O que vejo em Gaza é a absoluta falta de vergonha diante da crueldade e a defesa descarada da acumulação e da concentração como virtudes históricas. Enfatizo o aspecto do espetáculo porque acredito que ele esteja presente, mas não porque acredite que não haja um propósito por trás dele. Há um propósito, e esse propósito é o poder.

Quero enfatizar a expressividade disso, porque é uma diferença que tem com a Conquista. A Conquista não foi realizada de acordo com a Lei das Índias, com tribunais e as grandes guerras dos exércitos espanhóis contra Montezuma e Atahualpa, como nos ensinaram. Nosso continente foi fundado por gangues. Eram grupos de homens que saíam para o campo para matar tudo o que encontravam em seu caminho. Portanto, não entendo a atividade de gangues que nos aflige agora na América Latina apenas por considerações econômicas, os lucros do tráfico de drogas, mas como um golpe político. A atividade de gangues é um golpe na possibilidade de governança democrática. É uma nova forma de golpe de Estado. Vemos isso claramente no México, e de lá está se espalhando para o sul, chegando ao Equador e ao Peru. Essa mafiização do continente não é apenas econômica; é alimentada politicamente. É uma forma de dominação e de tornar a governança democrática impossível.

Em tudo isso, corpos específicos e racializados são os principais alvos dessa violência. Como vê a relação entre a Conquista e a raça?

A Conquista inventa e racializa povos e paisagens, os corpos que dela advêm. O que é raça? Raça não está no corpo; é uma relação lida em um corpo por um olhar que conhece a história desse corpo, como ele se move, como se expressa. Racialização é uma questão de paisagens, de espaços, do enraizamento dos corpos.

Eu, por exemplo, tenho quatro avós europeus, mas não sou branca; sou uma partícula, uma emanação de uma paisagem colonial. Sou um Fanon. Somos todos [Frantz] Fanon quando chegamos a Paris [expressão usada por Segato como modelo ideal de branquitude]. Há diferenças fenotípicas, mas o continente de onde emanamos está marcado em nosso comportamento. Você já viu as imagens dos palestinos? Muitos deles são loiros. A criança síria que morreu no mar, que causou tanta dor, era loira. O que é raça? Raça é ser uma partícula de um continente racializado, colonizado. Os franceses definiram isso perfeitamente bem quando falaram dos pieds-noirs: mesmo que tivesse nascido no centro da França, quem fosse administrar a Argélia não era mais francês quando retornasse, era pied-noir. Porque ele havia batido a sola do pé, o chão, a terra africana o havia enegrecido.

■ **O QUE FAZER**
Responda às perguntas com base no texto.
(a) Segundo o texto, por quem o continente foi fundado?
(b) Quantos avós europeus tem a pessoa que fala no texto?
(c) Que nome davam os franceses a quem voltava depois de administrar a Argélia?

■ **TRECHO DOS DADOS**
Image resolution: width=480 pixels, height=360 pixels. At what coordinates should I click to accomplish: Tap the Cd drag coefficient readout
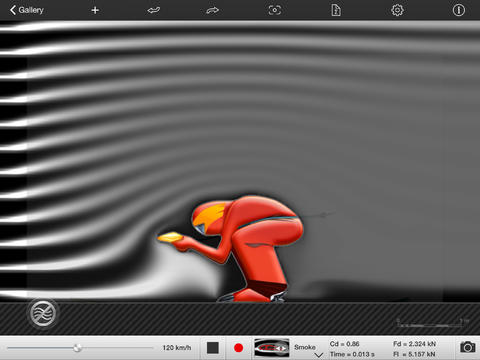344,344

■ **SOLUÇÃO**
(a) Por gangues.
(b) Quatro.
(c) Pied-noir.